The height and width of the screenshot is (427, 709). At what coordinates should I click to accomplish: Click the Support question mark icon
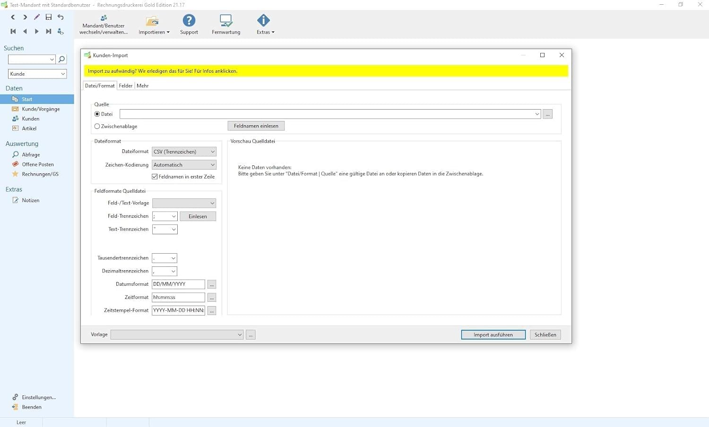tap(189, 21)
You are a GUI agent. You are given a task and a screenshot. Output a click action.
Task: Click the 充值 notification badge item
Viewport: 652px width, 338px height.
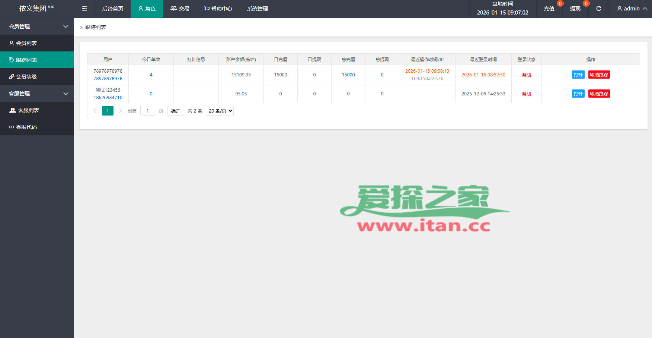(549, 9)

**********

**Exercise directions**
Each entry above should be copied exactly. The pictures should not.

**Finished task**
The height and width of the screenshot is (427, 709). At what coordinates should I click to accomplish: Click the Support question mark icon
tap(189, 21)
You are a GUI agent. You are given a task and a screenshot. Output a click action.
Task: Click the 充值 notification badge item
Viewport: 652px width, 338px height.
(549, 9)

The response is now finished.